A group of university researchers are developing a system designed to ensure the freshness of meat distributed throughout the supply chain.
By Rhea Wessel
Jan 02, 2007A few months ago, Germans were horrified when government authorities announced they had uncovered 110 tons of rotten meat at several wholesale warehouses in Bavaria. Some of this meat was more than four years out of date, and may have been exported to other European Union countries. The manager for one of the involved wholesalers hung himself as the scandal received widened coverage.

However, an RFID project funded by the federal government in Germany may help eliminate future abuses of this kind. Not long before the news erupted, five research institutes launched a project to develop an RFID-based system using laser beams to recognize and record meat freshness.

The FreshScan project, funded with €3 million from the Federal Ministry for Education and Research (BMBF), is being coordinated by the Fraunhofer Institute for Reliability and Micro-integration (IZM) in Berlin, which focuses on assembly and packaging technologies. No commercial partners are participating at the current time.

Established in mid-2006, the three-year project FreshScan project is still in the conceptual phase. The participants are developing a two-component system. The first part consists of a semi-active RFID tag with temperature sensors to document the condition of meat, from slaughter to sale, and record temperatures on a continual basis. The second is an RFID reader integrated with an optical detector—a device utilizing a laser to analyze and record the meat's condition in the tag. "The reader measures the light spectrum in which chemical changes can be detected," says Rolf Thomasius, an IZM researcher involved in the project.

Other partners consist of the Ferdinand-Braun-Institut für Hoechstfrequenztechnik (FBH), which is developing the optical detector; the Federal Research Center for Nutrition and Food (BfEL), which is defining those chemicals and positions in the radio spectrum that should be monitored by the system; the Leibniz Institute for Agricultural Engineering Potsdam-Bornim (ATB), which is determining how best to read the signals and define the freshness parameters; and the Technical University of Berlin (TU), which is designing the software needed to run the device. In addition, two professors are studying the chemical makeup of meat samples as they age. Fraunhofer's IZM is coordinating the results of the research conducted by these partners, and is building a demonstration model.
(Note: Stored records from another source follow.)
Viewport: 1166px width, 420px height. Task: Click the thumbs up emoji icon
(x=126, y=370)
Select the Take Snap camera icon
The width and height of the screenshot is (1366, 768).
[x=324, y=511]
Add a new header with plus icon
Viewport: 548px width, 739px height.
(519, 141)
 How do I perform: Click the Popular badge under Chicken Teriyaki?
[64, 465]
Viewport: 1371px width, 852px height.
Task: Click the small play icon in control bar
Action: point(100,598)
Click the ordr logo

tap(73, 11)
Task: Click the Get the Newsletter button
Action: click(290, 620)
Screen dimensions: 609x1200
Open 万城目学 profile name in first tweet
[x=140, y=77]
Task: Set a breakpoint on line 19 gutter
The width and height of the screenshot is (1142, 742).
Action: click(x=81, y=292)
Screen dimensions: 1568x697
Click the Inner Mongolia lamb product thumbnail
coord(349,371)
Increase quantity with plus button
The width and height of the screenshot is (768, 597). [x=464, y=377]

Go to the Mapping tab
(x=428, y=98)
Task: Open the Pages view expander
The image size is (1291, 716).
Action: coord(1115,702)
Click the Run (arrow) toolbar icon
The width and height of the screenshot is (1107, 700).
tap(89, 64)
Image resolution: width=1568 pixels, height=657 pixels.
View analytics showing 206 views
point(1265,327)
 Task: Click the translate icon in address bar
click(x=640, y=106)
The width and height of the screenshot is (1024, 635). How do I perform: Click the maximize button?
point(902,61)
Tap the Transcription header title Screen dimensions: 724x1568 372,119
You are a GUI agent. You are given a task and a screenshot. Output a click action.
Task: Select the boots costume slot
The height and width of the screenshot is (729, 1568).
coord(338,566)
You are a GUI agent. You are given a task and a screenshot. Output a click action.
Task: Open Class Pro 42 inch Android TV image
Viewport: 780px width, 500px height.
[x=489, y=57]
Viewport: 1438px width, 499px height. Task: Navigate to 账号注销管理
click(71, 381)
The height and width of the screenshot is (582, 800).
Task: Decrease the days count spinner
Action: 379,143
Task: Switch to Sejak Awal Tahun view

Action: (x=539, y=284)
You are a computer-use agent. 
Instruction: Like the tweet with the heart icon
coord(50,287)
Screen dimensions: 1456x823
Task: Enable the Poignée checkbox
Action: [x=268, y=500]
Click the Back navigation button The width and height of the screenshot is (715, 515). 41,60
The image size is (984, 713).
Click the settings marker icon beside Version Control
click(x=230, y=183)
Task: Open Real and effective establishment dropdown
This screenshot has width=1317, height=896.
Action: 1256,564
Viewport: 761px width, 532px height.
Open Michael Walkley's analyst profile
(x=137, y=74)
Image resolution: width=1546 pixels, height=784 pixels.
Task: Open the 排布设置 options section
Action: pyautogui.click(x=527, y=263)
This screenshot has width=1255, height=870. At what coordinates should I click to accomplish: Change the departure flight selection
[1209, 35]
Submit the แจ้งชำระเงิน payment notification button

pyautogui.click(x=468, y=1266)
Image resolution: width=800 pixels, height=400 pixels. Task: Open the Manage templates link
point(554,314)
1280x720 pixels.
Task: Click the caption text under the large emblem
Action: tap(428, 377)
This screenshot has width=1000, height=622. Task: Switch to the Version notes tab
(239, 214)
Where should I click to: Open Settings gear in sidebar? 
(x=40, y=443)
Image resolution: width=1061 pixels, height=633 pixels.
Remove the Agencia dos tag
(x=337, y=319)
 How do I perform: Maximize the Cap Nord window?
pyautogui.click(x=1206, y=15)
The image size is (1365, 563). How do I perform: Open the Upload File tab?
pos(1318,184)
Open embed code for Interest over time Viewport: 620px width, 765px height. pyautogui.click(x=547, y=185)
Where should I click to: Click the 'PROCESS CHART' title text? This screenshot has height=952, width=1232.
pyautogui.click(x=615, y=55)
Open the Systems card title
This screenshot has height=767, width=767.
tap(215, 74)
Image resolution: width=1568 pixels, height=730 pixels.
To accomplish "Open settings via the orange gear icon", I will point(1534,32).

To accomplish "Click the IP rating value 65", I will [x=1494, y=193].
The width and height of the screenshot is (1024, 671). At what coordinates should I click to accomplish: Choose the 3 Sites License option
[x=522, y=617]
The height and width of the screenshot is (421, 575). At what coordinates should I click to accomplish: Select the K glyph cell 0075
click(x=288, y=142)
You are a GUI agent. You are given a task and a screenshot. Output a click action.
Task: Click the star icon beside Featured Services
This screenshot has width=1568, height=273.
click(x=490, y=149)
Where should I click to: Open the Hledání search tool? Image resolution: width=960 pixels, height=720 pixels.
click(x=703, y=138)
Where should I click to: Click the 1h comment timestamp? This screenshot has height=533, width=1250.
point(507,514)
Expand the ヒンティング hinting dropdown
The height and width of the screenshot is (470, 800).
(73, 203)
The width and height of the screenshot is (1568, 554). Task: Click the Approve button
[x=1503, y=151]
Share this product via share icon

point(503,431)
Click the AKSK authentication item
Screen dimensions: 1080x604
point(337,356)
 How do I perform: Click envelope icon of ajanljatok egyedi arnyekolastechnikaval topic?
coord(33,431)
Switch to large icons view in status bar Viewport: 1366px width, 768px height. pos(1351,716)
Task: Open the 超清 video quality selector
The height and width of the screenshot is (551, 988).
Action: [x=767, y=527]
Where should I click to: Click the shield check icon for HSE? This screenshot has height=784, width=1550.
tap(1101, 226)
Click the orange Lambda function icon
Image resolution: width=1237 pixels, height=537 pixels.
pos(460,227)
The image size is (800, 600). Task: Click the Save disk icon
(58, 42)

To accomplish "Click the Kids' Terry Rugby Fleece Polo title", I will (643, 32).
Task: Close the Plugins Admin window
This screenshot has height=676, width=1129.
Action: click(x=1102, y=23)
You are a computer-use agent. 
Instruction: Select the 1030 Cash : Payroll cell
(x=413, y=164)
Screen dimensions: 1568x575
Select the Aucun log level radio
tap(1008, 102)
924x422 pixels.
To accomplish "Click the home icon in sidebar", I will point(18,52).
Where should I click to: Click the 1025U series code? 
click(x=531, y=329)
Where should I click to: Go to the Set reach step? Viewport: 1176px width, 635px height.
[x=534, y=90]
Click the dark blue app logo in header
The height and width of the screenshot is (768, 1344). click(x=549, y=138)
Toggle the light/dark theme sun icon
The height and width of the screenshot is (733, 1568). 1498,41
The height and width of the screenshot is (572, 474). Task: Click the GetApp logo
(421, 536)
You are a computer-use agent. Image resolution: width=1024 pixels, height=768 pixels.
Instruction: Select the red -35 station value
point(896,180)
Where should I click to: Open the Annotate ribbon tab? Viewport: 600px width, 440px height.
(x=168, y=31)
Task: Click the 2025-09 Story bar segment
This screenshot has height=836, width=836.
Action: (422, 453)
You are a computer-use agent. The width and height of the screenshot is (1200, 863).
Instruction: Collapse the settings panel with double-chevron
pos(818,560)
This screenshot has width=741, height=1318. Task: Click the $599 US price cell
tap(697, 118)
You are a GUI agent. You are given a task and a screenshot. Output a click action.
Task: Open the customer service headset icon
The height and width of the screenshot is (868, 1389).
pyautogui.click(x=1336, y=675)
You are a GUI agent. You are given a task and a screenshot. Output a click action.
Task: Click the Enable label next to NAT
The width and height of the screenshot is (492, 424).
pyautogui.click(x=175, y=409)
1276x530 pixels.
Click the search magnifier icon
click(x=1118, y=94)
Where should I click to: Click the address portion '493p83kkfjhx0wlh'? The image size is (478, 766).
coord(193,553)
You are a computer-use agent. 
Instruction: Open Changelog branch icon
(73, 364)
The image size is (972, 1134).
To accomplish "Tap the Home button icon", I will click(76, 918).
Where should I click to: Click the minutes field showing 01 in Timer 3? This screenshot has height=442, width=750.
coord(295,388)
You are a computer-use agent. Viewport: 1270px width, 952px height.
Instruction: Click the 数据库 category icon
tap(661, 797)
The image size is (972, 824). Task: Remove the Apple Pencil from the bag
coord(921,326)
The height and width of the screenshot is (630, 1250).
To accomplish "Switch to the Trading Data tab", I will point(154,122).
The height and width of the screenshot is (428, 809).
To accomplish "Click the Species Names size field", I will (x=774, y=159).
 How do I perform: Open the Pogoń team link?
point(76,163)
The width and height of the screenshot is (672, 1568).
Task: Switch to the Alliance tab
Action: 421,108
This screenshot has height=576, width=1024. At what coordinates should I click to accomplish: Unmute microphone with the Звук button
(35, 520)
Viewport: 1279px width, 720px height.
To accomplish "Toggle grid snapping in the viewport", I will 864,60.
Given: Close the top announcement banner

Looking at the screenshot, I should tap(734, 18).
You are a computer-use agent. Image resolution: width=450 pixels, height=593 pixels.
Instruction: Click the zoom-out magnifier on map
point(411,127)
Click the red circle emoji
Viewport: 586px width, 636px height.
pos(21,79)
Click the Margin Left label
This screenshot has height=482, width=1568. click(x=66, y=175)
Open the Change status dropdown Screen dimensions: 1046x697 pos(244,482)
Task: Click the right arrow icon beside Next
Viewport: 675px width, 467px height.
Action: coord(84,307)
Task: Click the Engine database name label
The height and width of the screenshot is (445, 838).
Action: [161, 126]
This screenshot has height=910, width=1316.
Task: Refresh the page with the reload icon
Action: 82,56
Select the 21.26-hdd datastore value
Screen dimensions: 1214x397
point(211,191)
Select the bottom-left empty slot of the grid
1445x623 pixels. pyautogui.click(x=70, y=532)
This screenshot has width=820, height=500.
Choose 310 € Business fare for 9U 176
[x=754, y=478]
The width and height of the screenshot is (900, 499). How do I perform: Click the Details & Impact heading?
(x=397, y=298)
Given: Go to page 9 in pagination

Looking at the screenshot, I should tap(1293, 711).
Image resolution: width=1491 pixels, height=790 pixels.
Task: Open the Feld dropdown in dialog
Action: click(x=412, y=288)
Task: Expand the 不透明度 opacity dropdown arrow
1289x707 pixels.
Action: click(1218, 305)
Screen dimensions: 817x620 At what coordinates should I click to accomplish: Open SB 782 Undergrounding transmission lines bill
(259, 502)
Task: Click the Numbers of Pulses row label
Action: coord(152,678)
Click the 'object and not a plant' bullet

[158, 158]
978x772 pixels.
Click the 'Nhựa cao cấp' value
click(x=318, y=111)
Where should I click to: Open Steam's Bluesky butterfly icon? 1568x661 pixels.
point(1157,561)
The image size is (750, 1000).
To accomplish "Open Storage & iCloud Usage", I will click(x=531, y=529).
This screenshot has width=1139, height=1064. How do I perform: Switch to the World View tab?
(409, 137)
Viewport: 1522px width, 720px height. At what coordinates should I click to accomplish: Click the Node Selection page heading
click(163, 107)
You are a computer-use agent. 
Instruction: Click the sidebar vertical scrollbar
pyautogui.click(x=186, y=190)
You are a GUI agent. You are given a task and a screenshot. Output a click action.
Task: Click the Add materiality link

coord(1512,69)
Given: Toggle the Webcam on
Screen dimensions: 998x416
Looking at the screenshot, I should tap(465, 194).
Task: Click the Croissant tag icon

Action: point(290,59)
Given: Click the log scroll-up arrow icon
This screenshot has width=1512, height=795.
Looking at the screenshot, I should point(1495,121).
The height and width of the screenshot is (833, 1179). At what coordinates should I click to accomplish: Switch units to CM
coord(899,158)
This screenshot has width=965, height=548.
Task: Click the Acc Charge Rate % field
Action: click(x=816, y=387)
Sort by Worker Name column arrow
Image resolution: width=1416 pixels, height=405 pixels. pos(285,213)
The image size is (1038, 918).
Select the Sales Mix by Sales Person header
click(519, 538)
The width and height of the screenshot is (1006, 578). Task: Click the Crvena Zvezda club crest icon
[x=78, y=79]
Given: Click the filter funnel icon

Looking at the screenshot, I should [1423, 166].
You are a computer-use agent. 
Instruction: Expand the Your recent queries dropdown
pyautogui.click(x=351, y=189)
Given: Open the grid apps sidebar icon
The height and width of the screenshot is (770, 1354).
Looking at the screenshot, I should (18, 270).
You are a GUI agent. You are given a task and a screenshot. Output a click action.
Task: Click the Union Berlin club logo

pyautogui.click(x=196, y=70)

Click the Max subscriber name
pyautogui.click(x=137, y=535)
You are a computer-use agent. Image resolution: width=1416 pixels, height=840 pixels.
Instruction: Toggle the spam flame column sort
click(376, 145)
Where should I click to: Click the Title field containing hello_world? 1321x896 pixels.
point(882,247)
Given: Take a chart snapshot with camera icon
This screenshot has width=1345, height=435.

To determine the meat's freshness, the system will use technology often found in telescopes or satellites. One potential technology researchers are testing is Raman spectroscopy. This involves pointing a laser beam at the meat and measuring the beam's absorption and reflection, which change as the meat's chemical properties (i.e., the freshness) change.

The processing site will tag the meat's packaging, and the sensor on the RFID tag will measure temperature, moisture and light incidence at different intervals, recording this information on the tag. This mobile "freshness scanner" will be used at different points to determine the meat's condition.

No vendors have yet been chosen for the project, and standards remain unclear at present. However, Thomasius says the tags used are likely to be 13.56 MHz and comply with an ISO standard. Additionally, the designers are working out the type of power on which the tags should rely. When the project is finished, the demonstration model will still need some more development before it can be brought to market.

"Our goal is to create a very close prototype at the end product, so that we can launch the system shortly after the research project ends," he says.

According to Thomasius, one focus of the project is to create a tag that is smaller and thinner than 2 millimeters and can last at least one year so it can be reused. Since the project is noncommercial at this point, researchers are not focusing on the cost of the components.